▶ **DIRECTIVE**
Render everything from the line containing "The height and" down to the end of the records as a two-column CSV with the columns input and output. Give one row per record, holding its text and its answer, each in a single quoted field with line breaks replaced by spaces, and leave the pictures out.
-- Begin LISTING --
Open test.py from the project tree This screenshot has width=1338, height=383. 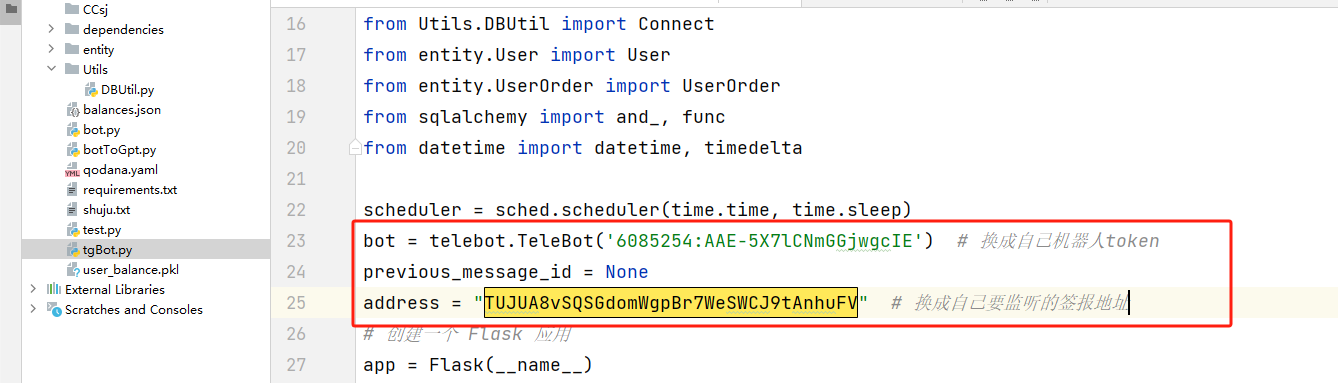102,230
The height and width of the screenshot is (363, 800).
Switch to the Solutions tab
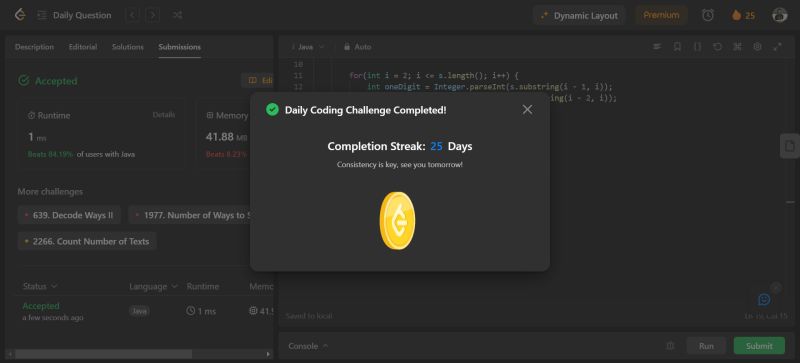tap(128, 47)
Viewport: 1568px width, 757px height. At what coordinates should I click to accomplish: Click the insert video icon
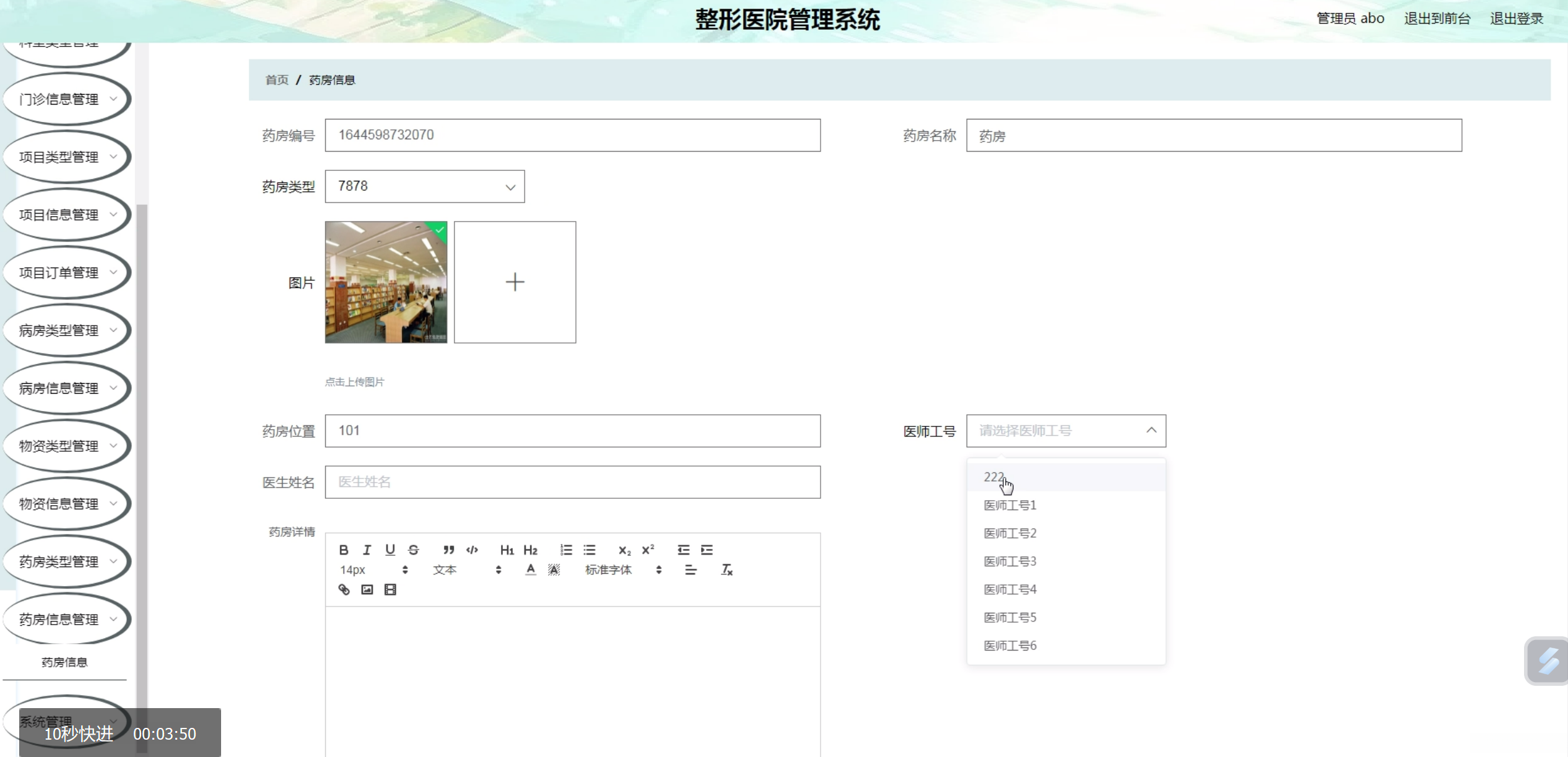390,589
-- End LISTING --
▶ **OUTPUT OF THE TASK**
input,output
"The height and width of the screenshot is (363, 800). Switch to the Solutions tab","tap(128, 47)"
"Viewport: 1568px width, 757px height. At what coordinates should I click to accomplish: Click the insert video icon","390,589"